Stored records
[Start of section]
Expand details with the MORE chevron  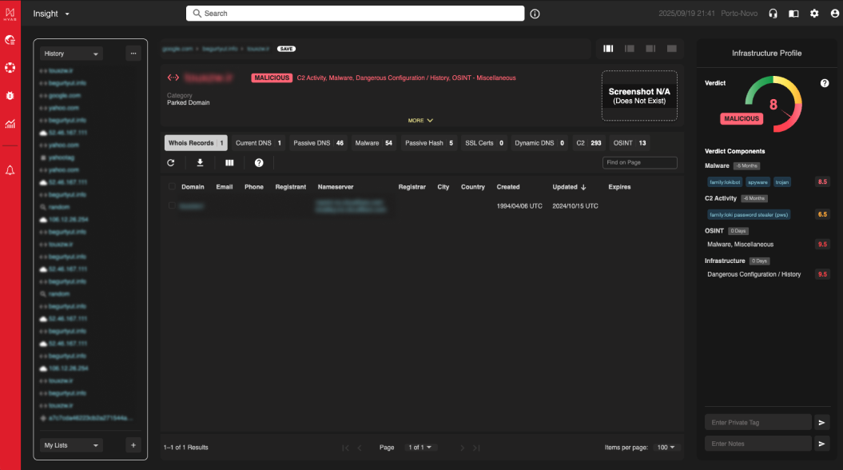[420, 121]
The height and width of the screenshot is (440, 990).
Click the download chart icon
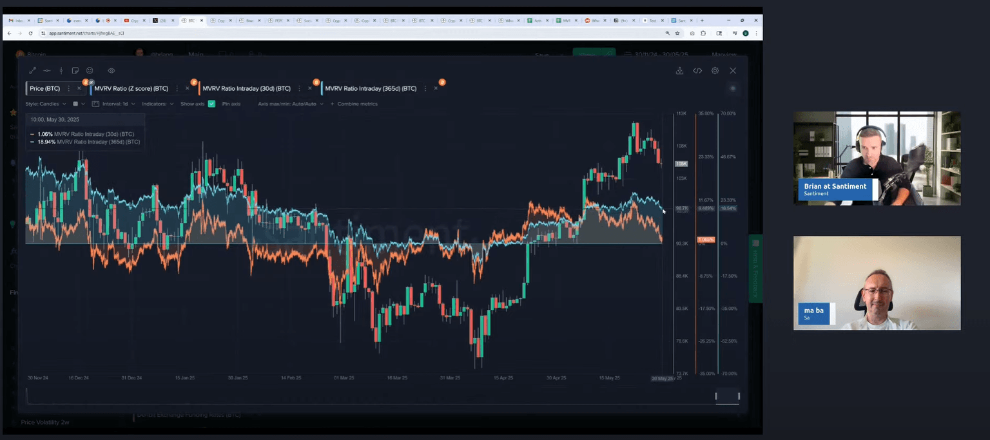pos(679,71)
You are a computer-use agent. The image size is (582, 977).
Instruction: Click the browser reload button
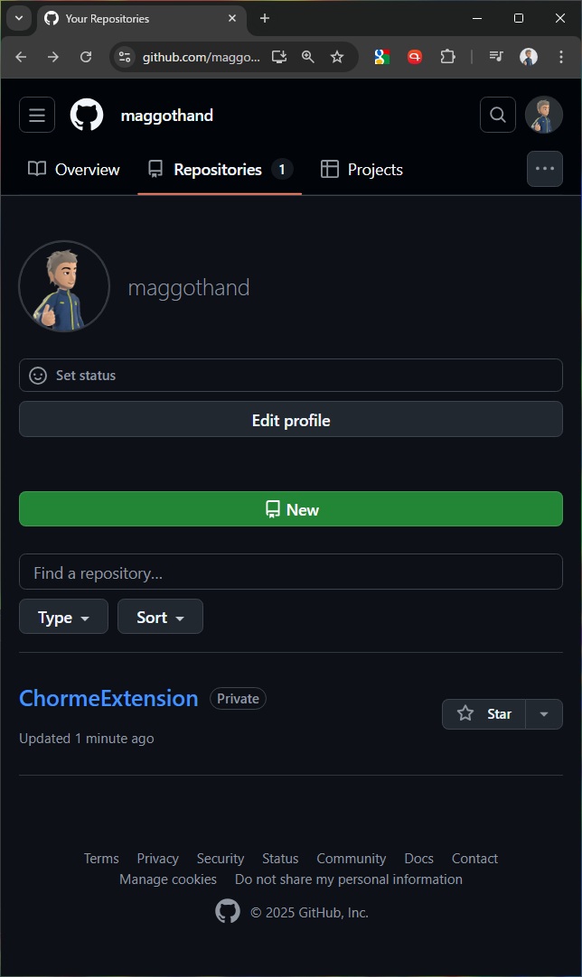point(86,57)
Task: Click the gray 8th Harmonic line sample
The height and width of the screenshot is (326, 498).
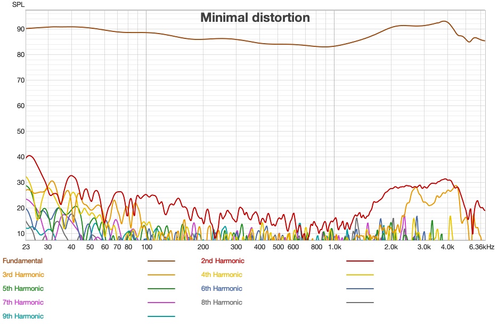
[End of section]
YOUR INSTRUCTIONS: Which lines run from the one holding "Task: Click the gray 8th Harmonic line sample" through the end of the records? Reproduce them word for word, both ends included, with no pictures.

WRITTEN SOLUTION:
Task: Click the gray 8th Harmonic line sample
The height and width of the screenshot is (326, 498).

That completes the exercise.